» **Exercise instructions**:
What is needed is an exact copy of every entry below, minus the images.

==== Input records

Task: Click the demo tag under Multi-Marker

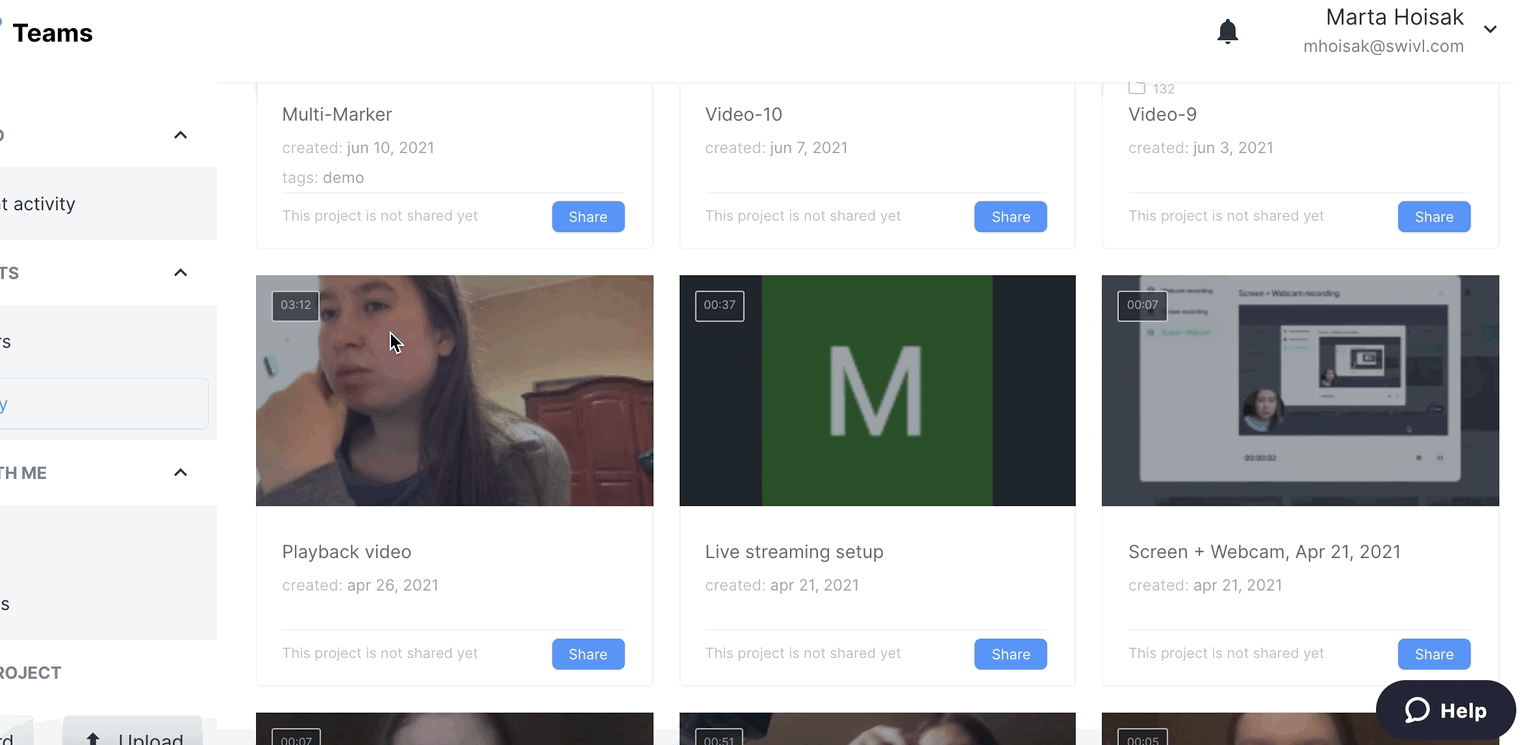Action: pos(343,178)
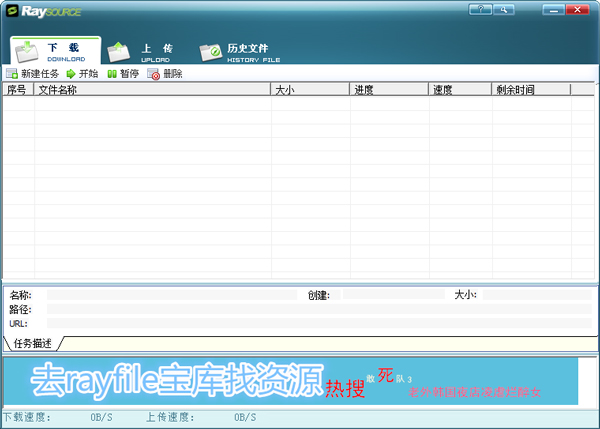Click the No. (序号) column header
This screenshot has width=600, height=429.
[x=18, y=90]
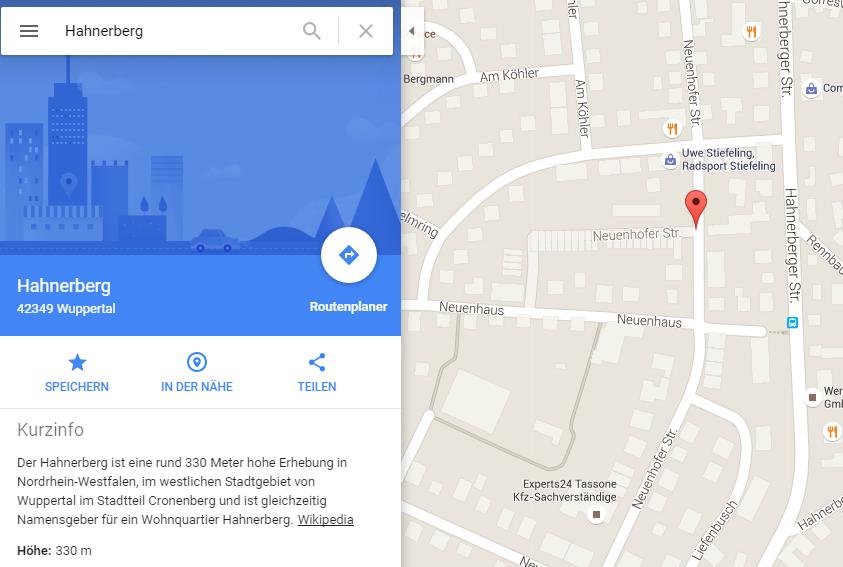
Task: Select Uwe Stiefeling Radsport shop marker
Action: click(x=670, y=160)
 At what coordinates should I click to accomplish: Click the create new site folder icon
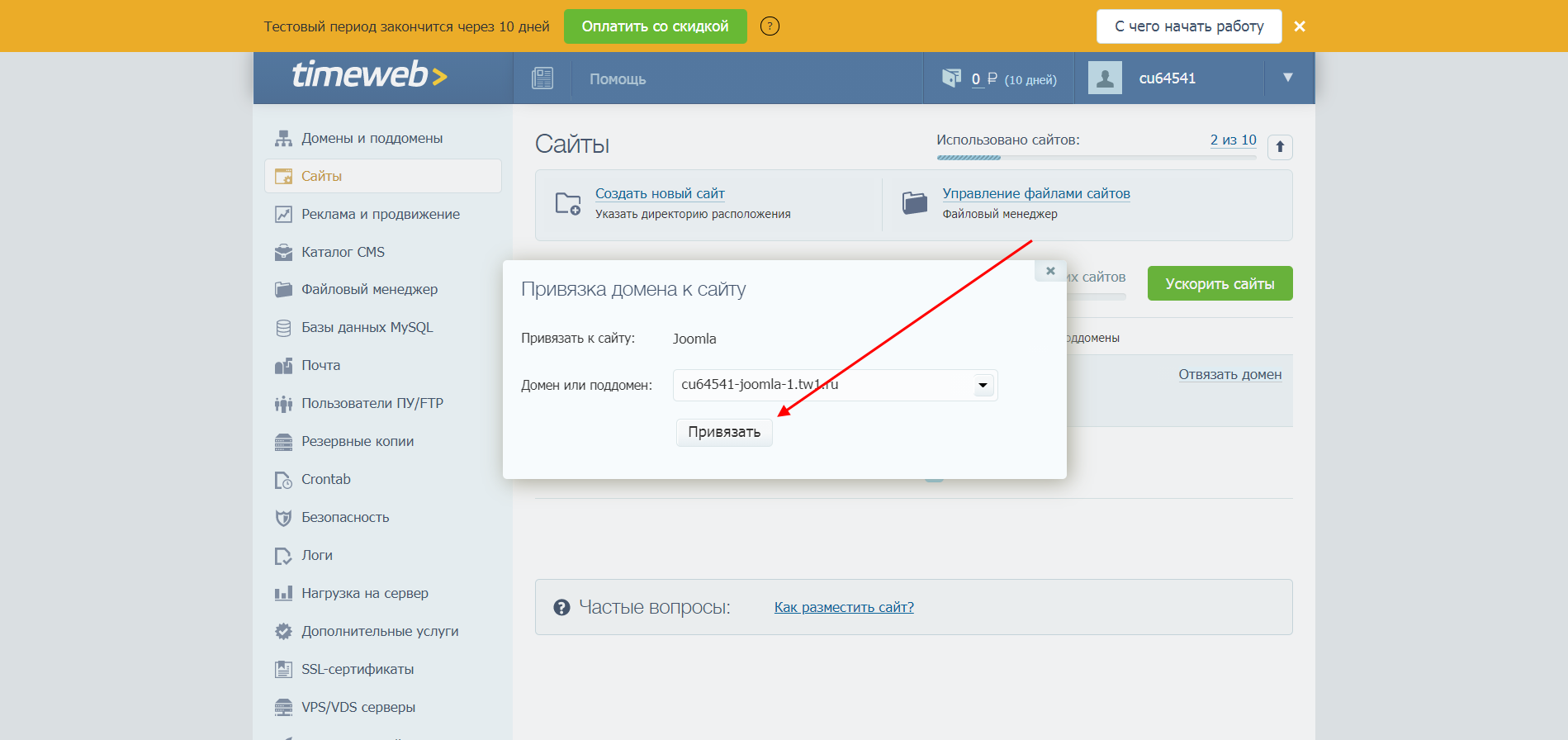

========

» **Expected answer**:
Task: Click the demo tag under Multi-Marker

Action: pos(343,178)
Click the No. (序号) column header
This screenshot has width=600, height=429.
[x=18, y=90]
Task: Select Uwe Stiefeling Radsport shop marker
Action: click(x=670, y=160)
 At what coordinates should I click to accomplish: Click the create new site folder icon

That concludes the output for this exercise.